Time is of the essence with medical record requests. If you thought it took a long time to receive medical records in response to your HIPAA compliant requests before COVID-19, delays are even longer now. While many lawyers wait until the client is medically stationary to request records, long delays in receiving records means you should request records early, particularly if the client will not return to that facility (such as an ambulance, hospital, or imaging facility.) Before your law firm starts sending the medical records requests, check back with the client to determine what health care facilities were seen for injury care, as opposed to health care that is not applicable to your case.  Find out of there are pharmacies or medical supply companies where they incurred additional charges for care. There may be several more since the intake meeting, as well as pre-injury health care facilities or providers that they forgot to disclose during intake.

You should request your client’s prior medical records regarding any pre-existing injuries that may have been aggravated by the injury or incident, or any treatment that they were receiving at the time of the incident. This will allow you to determine the extent of any aggravation, and help your client seek the necessary medical opinions to support the changes.  (This will help you best address any “activation” of prior silent medical conditions, as well as the aggravation of active conditions or worsening of injuries at the time the client was injured and then address how a jury would consider those based upon the pattern jury instructions in your state within the demand letter.)

You will want to collect medical records from 5-10 years prior to the incident, in addition to all health care records and bills associated with the incident.  Do not wait until the insurance claim adjuster requests prior records after you’ve sent your demand and/or are approaching a statute of limitations - especially concerning records 5-10 years prior to the injury.  They will almost certainly request the pre-existing records.  Obtaining these 5-10 years of past records is a process that takes a considerable amount of time to complete, and therefore should be initiated as soon as possible. A failure to seek the pre-existing records can result in delays when the adjuster seeks the past medical records before making an offer.  Given the long timeline available between the date of loss and the demand letter, it is best to simply order everything at once rather than wait until the adjuster asks for them and you may be up against the statute of limitations. (* The only potential danger is in the cost of a large and expensive pre-existing medical file in cases where the injuries are not significant and the value of the claim is small.)

While many experienced settlement lawyers recommend requesting medical records only after the injured person has reached their “maximum medical improvement” and finished treatment, more seriously injured people are still treating at the time of their statute of limitations.  Sinclair recommends that you request medical records at least six months after intake if the person is still treating, so as to start preparing a medical chronology or “Treatment Timeline” - a searchable summary of the medical records. (More on records review below.) If treatment continues, you then need to request the remaining records at the latest, six months before the statute of limitations.

After the COVID-19 pandemic it’s more important than ever to stay ahead of medical records requests. Long delays have become much longer.  It’s no secret that hospitals and medical offices lost staff due to COVID-19 and this appears to have directly impacted the administrative staffing that responds to medical record requests.
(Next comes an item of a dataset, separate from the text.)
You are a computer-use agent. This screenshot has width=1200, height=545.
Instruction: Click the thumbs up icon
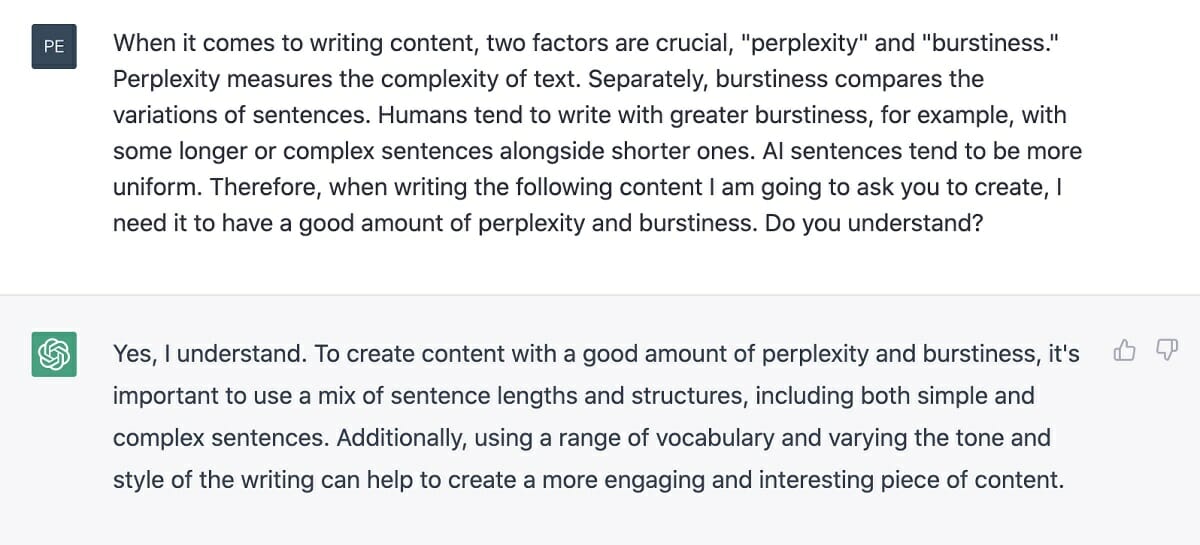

While some state statutes provide a clear deadline for which providers are required to respond to medical records requests, many states do not, resulting in six month delays or longer

Scheduling medical records request reminders in your client management system is the most efficient way to ensure you receive medical records in time for settlement. Legal staff can also calendar these requests using a calendar application such as Google Calendar or Microsoft Outlook.

Following a timeline for medical records retrieval, setting reminders for when to request updated medical records, and delivering request letters shouldn’t be a cumbersome chore. Always keep handy a form letter with up-to-date statutory guidelines concerning HIPAA, in plain language. Also include a clear date range, usually from the date of loss to the present, or the date you last received the records through the present to eliminate duplicate costs. 

Once you’ve created your form medical request letter, save it to the client’s digital file and simply edit the provider information and date range that you wish to receive the records from for each subsequent request.

Calendar reminders for you or your staff to also place a phone call to the release of information department of the provider to ensure that your request was received, and that no other documentation or information is necessary in order to fulfill it. Too often are medical records requests getting lost in the shuffle.

Don’t let your medical records request sit in a pile or digital queue for several weeks─follow-up right away, and continue to set reminders to follow-up until the records are received. Obtaining all medical records in a timely manner is crucial for preparing for a demand letter and auto settlement.

You could also outsource this task, although please thoroughly review medical record vendors to ensure they have a strong track record of obtaining the client’s full records in a timely manner.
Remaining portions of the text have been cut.